▶ **TASK**: Print the records again, character for character.

▶ **GIVEN INFORMATION**:
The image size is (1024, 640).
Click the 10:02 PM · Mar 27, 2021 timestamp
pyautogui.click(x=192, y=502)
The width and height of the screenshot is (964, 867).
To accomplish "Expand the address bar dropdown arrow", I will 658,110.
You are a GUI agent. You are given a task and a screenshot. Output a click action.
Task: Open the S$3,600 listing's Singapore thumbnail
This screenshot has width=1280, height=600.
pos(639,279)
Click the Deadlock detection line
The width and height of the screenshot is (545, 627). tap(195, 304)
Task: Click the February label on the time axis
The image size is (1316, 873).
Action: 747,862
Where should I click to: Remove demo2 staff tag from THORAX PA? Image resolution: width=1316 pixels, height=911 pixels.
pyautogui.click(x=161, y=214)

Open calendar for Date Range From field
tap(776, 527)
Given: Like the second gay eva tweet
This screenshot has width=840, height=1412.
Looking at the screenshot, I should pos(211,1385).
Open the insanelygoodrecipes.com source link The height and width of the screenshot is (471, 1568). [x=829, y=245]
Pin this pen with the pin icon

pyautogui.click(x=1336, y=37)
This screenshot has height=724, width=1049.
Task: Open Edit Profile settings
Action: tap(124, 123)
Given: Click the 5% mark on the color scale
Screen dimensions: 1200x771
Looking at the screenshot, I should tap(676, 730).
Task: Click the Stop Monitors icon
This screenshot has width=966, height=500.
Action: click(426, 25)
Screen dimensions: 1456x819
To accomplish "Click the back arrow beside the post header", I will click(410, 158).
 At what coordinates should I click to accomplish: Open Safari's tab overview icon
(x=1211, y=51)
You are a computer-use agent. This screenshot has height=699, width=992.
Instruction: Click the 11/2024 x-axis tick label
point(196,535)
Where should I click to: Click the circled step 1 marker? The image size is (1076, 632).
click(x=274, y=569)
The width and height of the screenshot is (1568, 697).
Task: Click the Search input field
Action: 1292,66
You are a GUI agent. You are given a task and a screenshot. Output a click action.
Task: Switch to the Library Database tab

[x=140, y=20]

▶ **WRITTEN ANSWER**:
The image size is (1024, 640).
Click the 10:02 PM · Mar 27, 2021 timestamp
pyautogui.click(x=192, y=502)
The width and height of the screenshot is (964, 867).
To accomplish "Expand the address bar dropdown arrow", I will 658,110.
You are a GUI agent. You are given a task and a screenshot. Output a click action.
Task: Open the S$3,600 listing's Singapore thumbnail
This screenshot has width=1280, height=600.
pos(639,279)
Click the Deadlock detection line
The width and height of the screenshot is (545, 627). tap(195, 304)
Task: Click the February label on the time axis
The image size is (1316, 873).
Action: 747,862
Where should I click to: Remove demo2 staff tag from THORAX PA? Image resolution: width=1316 pixels, height=911 pixels.
pyautogui.click(x=161, y=214)

Open calendar for Date Range From field
tap(776, 527)
Given: Like the second gay eva tweet
This screenshot has width=840, height=1412.
Looking at the screenshot, I should pos(211,1385).
Open the insanelygoodrecipes.com source link The height and width of the screenshot is (471, 1568). [x=829, y=245]
Pin this pen with the pin icon

pyautogui.click(x=1336, y=37)
This screenshot has height=724, width=1049.
Task: Open Edit Profile settings
Action: tap(124, 123)
Given: Click the 5% mark on the color scale
Screen dimensions: 1200x771
Looking at the screenshot, I should tap(676, 730).
Task: Click the Stop Monitors icon
This screenshot has width=966, height=500.
Action: click(426, 25)
Screen dimensions: 1456x819
To accomplish "Click the back arrow beside the post header", I will click(410, 158).
 At what coordinates should I click to accomplish: Open Safari's tab overview icon
(x=1211, y=51)
You are a computer-use agent. This screenshot has height=699, width=992.
Instruction: Click the 11/2024 x-axis tick label
point(196,535)
Where should I click to: Click the circled step 1 marker? The image size is (1076, 632).
click(x=274, y=569)
The width and height of the screenshot is (1568, 697).
Task: Click the Search input field
Action: 1292,66
You are a GUI agent. You are given a task and a screenshot. Output a click action.
Task: Switch to the Library Database tab

[x=140, y=20]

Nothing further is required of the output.